Le numerose indagini archeologiche condotte in maniera coordinata ormai da più di un decennio a Populonia, partendo dall'acropoli fino ad arrivare al golfo di Baratti e al territorio circostante, hanno riportato in luce un'ingente quantità di materiali databili a partire dall'epoca villanoviana fino al medioevo. I reperti provengono da zone molto diverse del sito di Populonia: dall'acropoli, dove sorgeva l'abitato antico, dal cosiddetto quartiere artigianale alle spalle dell'insediamento portuale di Baratti e dalle necropoli. Il panorama che le ceramiche consentono di delineare fin d'ora è di estremo interesse per la varietà dei materiali rappresentati. La posizione geografica della città, al centro delle rotte marittime del Mediterraneo occidentale, e soprattutto il suo ruolo di luogo di lavorazione e commercializzazione del ferro dell'isola d'Elba e delle altre materie prime del distretto minerario del Campigliese, fin da età arcaica inserirono infatti Populonia all'interno di una rete complessa di traffici marittimi, che avevano i loro terminali tanto nel Mediterraneo orientale quanto in quello occidentale, facendone al contempo anche il centro di smistamento delle merci e delle derrate che arrivavano via mare verso le regioni interne dell'Etruria. Lo sfruttamento delle cospicue risorse minerarie, la coltivazione del sale, la coltura del vino e le produzioni manifatturiere garantirono lo sviluppo di un'economia vivace e ben inserita nell'ambito delle rotte tirreniche.

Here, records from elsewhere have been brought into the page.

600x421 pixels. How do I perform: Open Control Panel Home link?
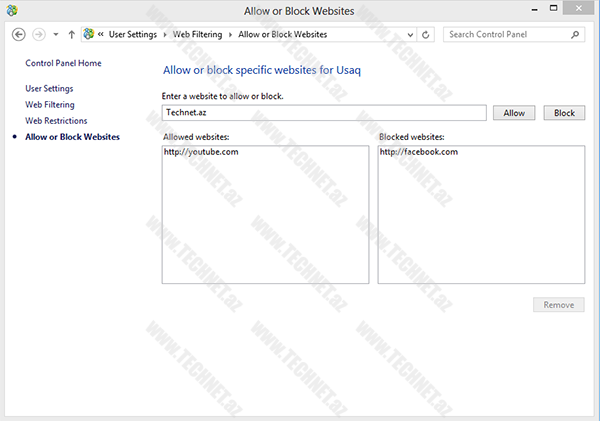point(63,63)
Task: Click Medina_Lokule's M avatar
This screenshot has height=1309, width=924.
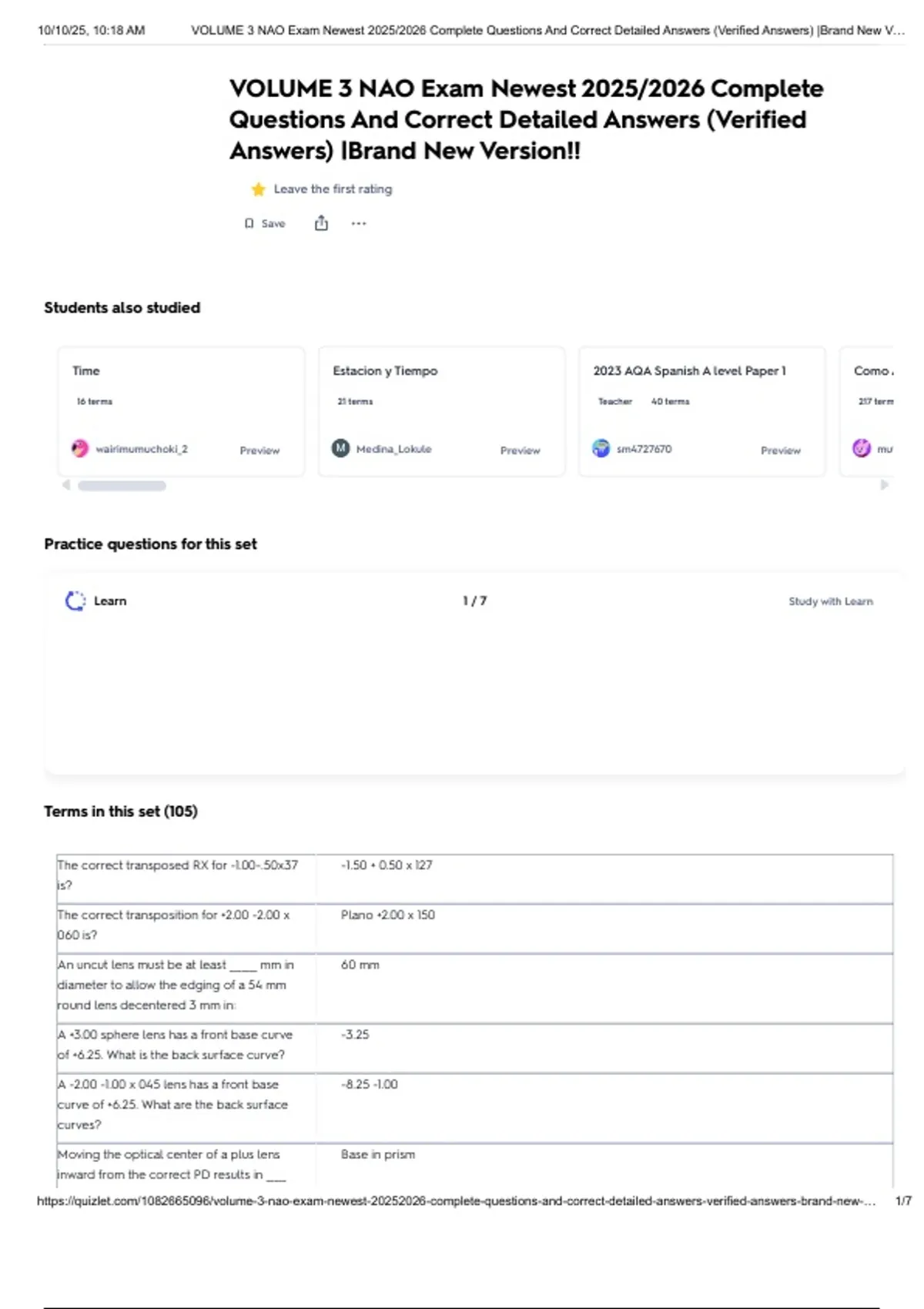Action: pyautogui.click(x=340, y=448)
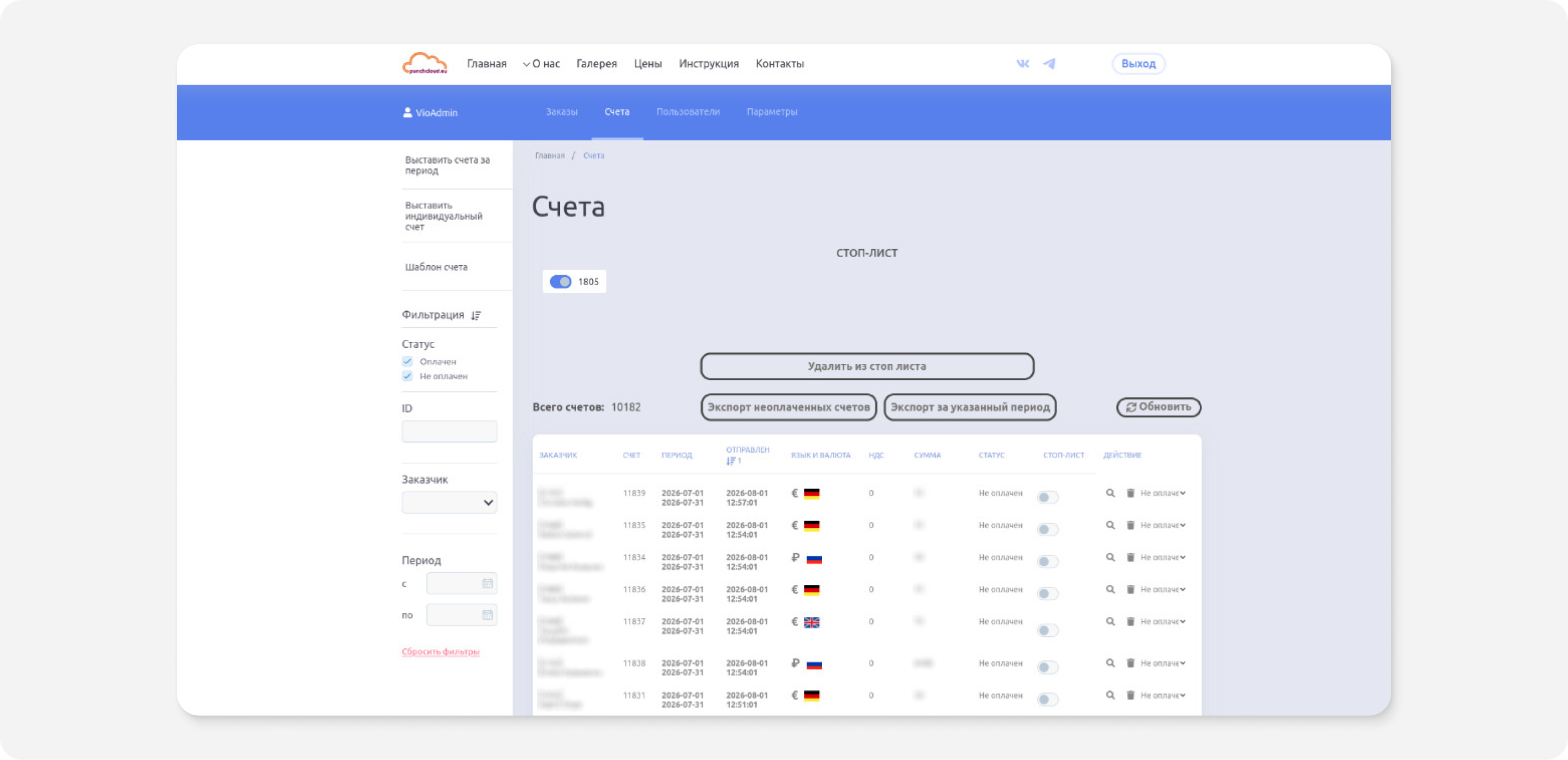
Task: Click the Сбросить фильтры link
Action: 440,652
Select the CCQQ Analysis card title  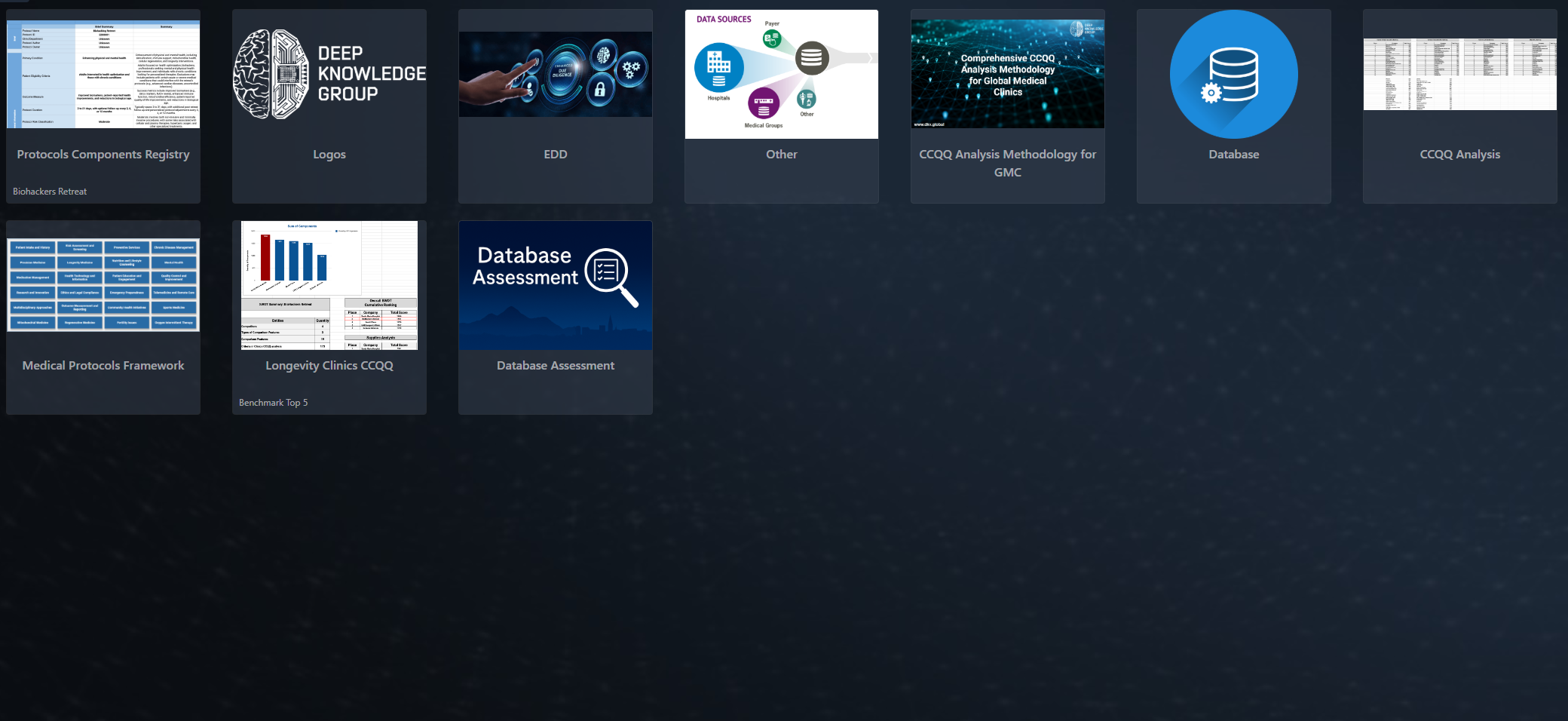click(x=1459, y=154)
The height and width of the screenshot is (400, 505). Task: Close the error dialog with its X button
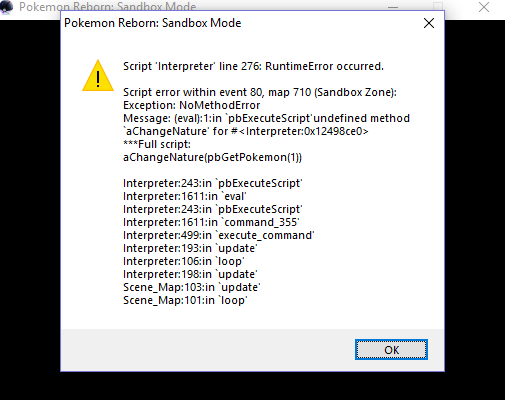[x=429, y=23]
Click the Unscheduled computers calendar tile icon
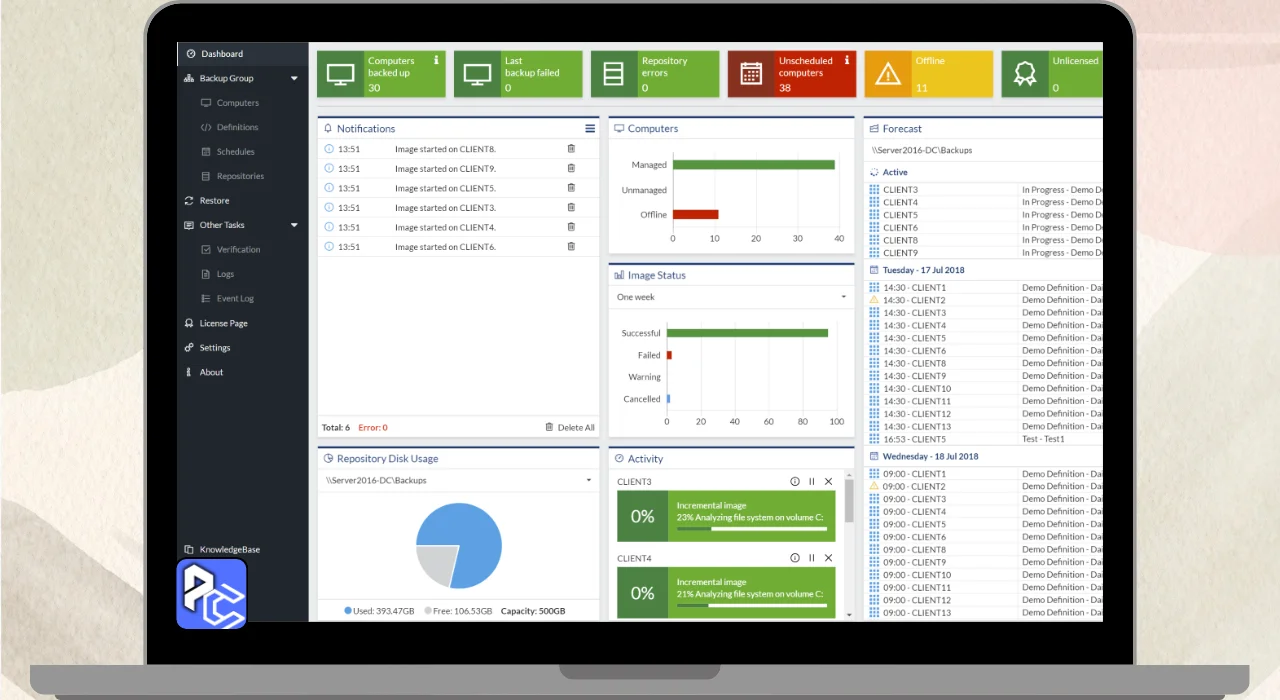The width and height of the screenshot is (1280, 700). point(751,74)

La presenza a Populonia di manufatti provenienti praticamente da tutte le regioni che si affacciano sul Mediterraneo, sia dalla Sardegna e dalla Corsica, sia da quelle di tradizione greco-orientale, oltre che dall'area punica e dalle altre regioni della penisola, offre infatti un campionario completo per determinare l'origine, spesso remota, delle linee commerciali che avevano termine sulle banchine del porto di Baratti, dove le navi scaricavano le loro merci per caricare i preziosi lingotti di ferro e degli altri metalli estratti nel Campigliese.
Il tema della produzione del ferro nell'Etruria centrale costiera (affrontato nella seconda parte del volume) è ancora dibattuto; in questa sede viene trattato da vari punti di vista (contributi di Acconcia, Milletti; Acconcia, Cambi; Benvenuti, Chiarantini). La frammentazione disciplinare, talvolta eccessiva, degli approcci fin qui seguiti, ha portato a scavare veri e propri fossati fra archeologi da un lato e studiosi di scienze naturali dall'altro. Il dibattito, anche metodologico, è stato molto più intenso in ambito medievistico, grazie, soprattutto, alle ricerche dirette e implementate da R. Francovich nei distretti di Campiglia e delle Colline Metallifere che presso gli antichisti. Il fortunato esito del rapporto archeologia medievale-archeologia mineraria-archeometallurgia è dovuto al ristabilimento di un contatto aperto e multidisciplinare con le scienze della terra e alla stagione di intense attività di valorizzazione dei siti archeominerari (progettazione dei parchi di San Silvestro e di Baratti). Oggi, grazie anche a collaborazioni sempre più strette e organiche fra istituzioni di ricerca (a quelle finora ricordate si sono aggiunti la Scuola Normale Superiore di Pisa, il CNR di Pisa) la ricerca, anche per le fasi classiche, si può definire a buon punto.
Il caso di Populonia ci appare esemplare nella ricerca italiana per la partecipazione di tanti enti in un solo luogo, che permette il confronto tra i tanti studenti, allievi, collaboratori delle nostre cattedre universitarie e della Soprintendenza. Questa pubblicazione ne è una dimostrazione.